Below are records to be transcribed exactly; any pictures should be left out.

§ **Collected data**
BEGIN

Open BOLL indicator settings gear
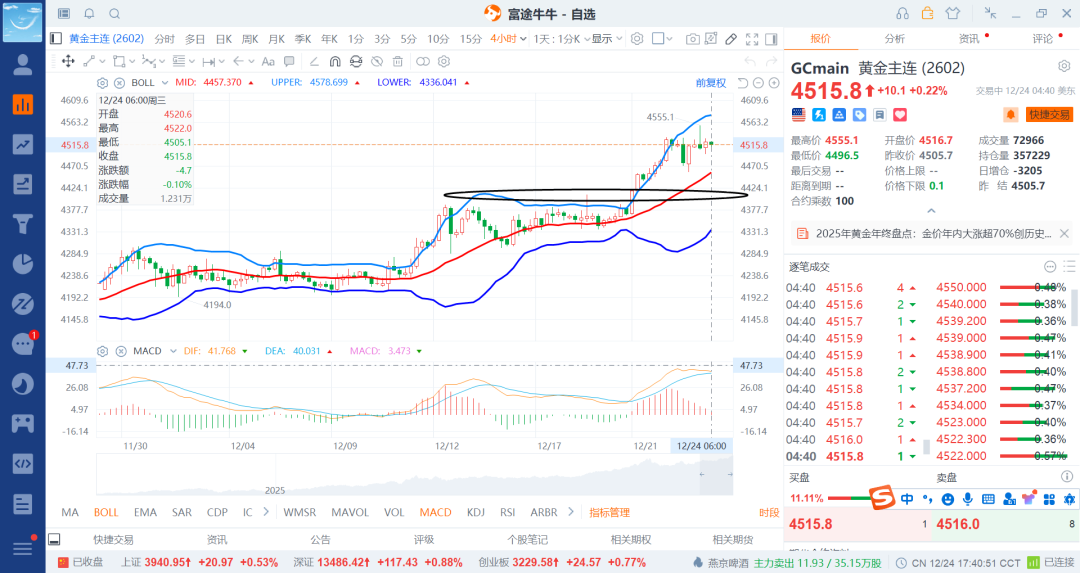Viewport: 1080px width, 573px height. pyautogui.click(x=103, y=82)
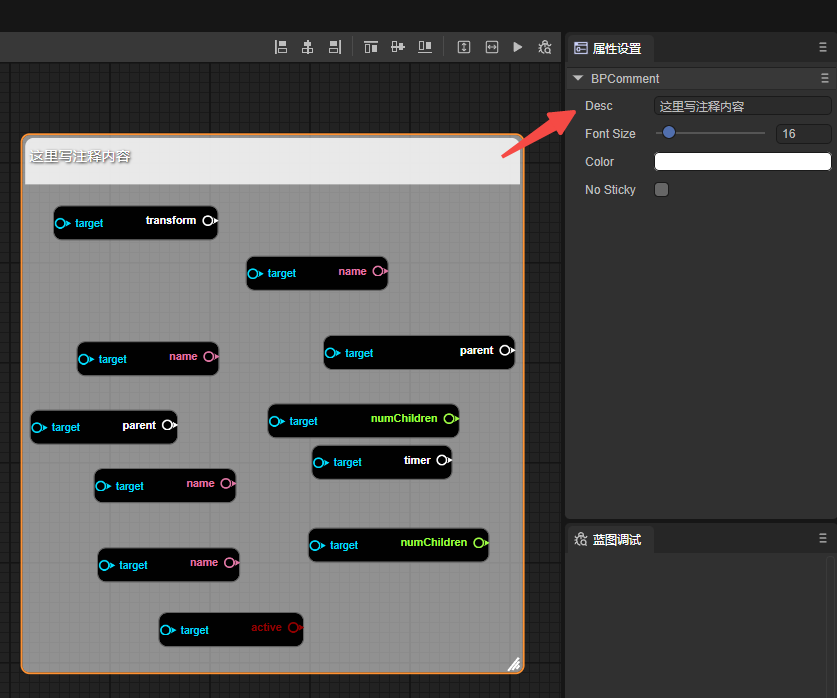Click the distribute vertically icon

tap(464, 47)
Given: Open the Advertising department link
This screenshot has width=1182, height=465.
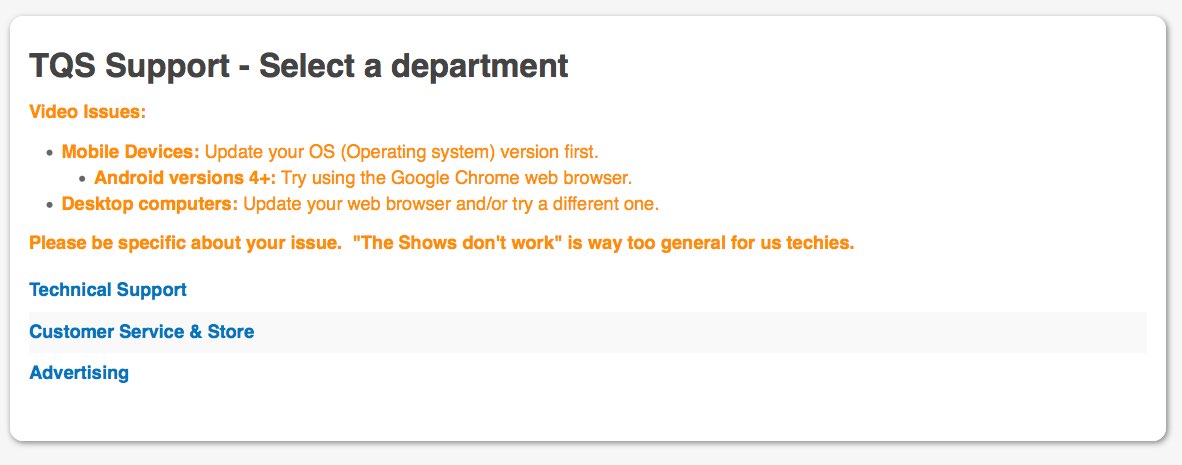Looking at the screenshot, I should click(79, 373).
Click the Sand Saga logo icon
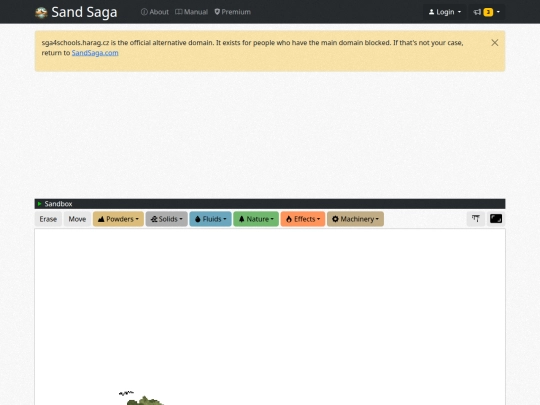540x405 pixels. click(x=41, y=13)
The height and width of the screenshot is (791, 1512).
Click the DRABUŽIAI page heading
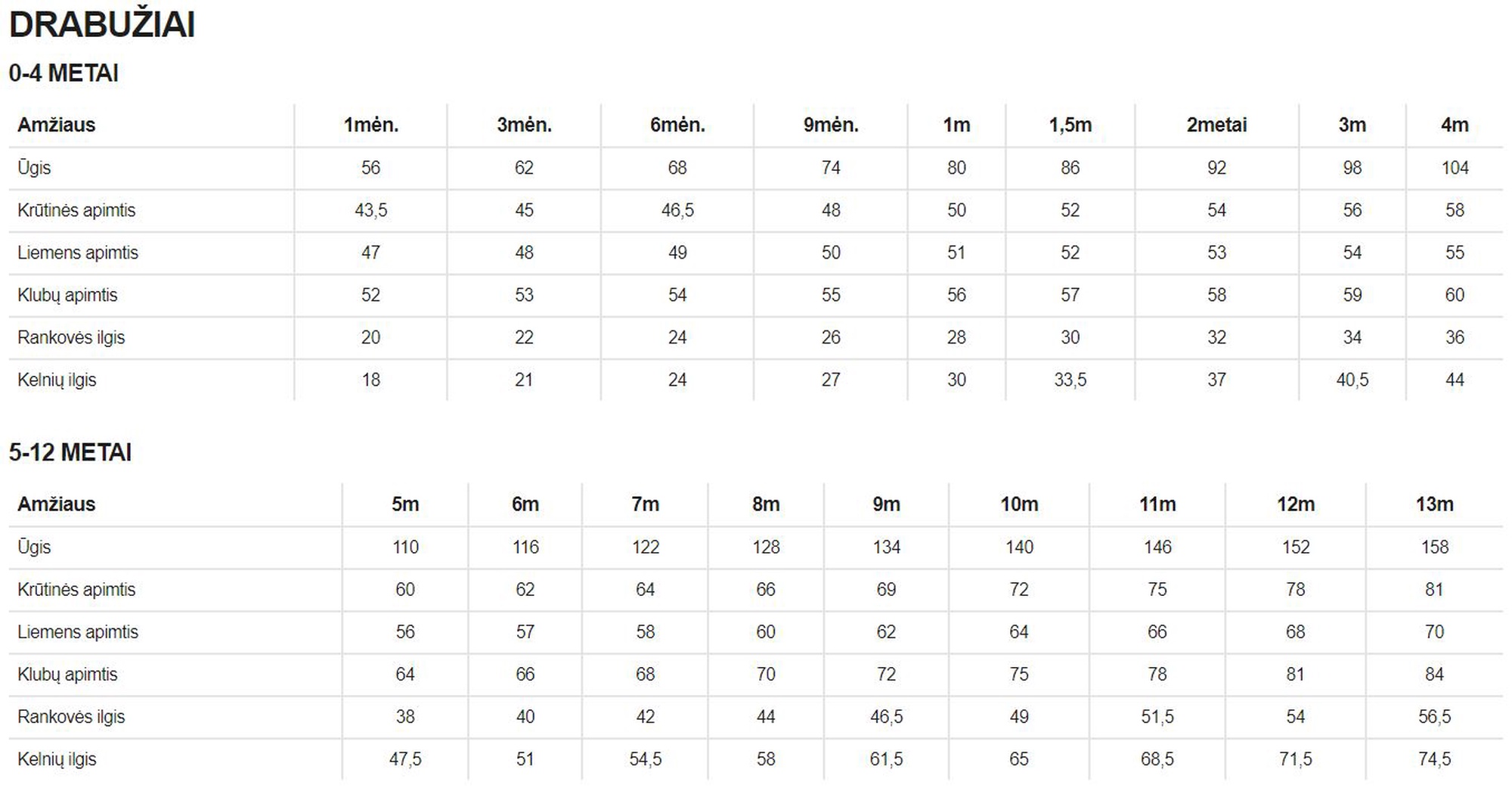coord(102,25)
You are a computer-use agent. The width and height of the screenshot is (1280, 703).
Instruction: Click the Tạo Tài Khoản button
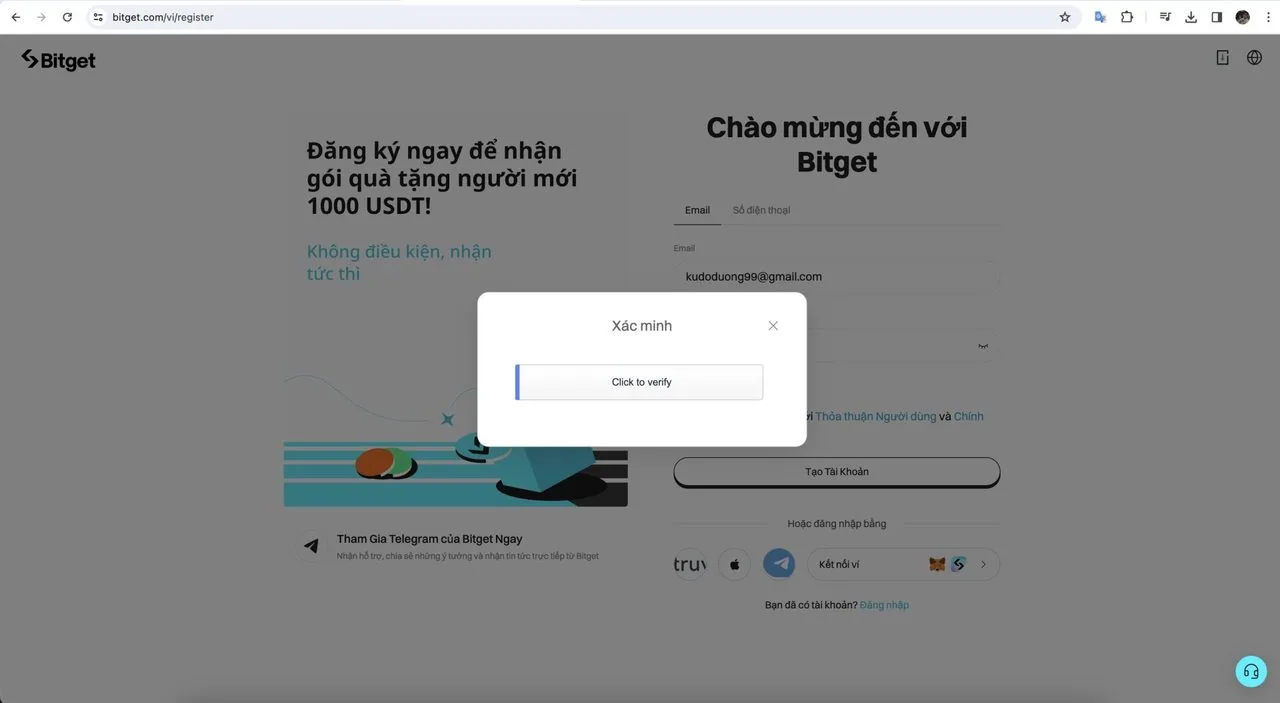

END

§ **Answer section**
Open BOLL indicator settings gear
Viewport: 1080px width, 573px height. pyautogui.click(x=103, y=82)
Click the distribute vertically icon

tap(464, 47)
Given: Open the Advertising department link
This screenshot has width=1182, height=465.
Looking at the screenshot, I should click(79, 373).
Click the Sand Saga logo icon
540x405 pixels. click(x=41, y=13)
The height and width of the screenshot is (791, 1512).
Click the DRABUŽIAI page heading
coord(102,25)
You are a computer-use agent. The width and height of the screenshot is (1280, 703).
Instruction: Click the Tạo Tài Khoản button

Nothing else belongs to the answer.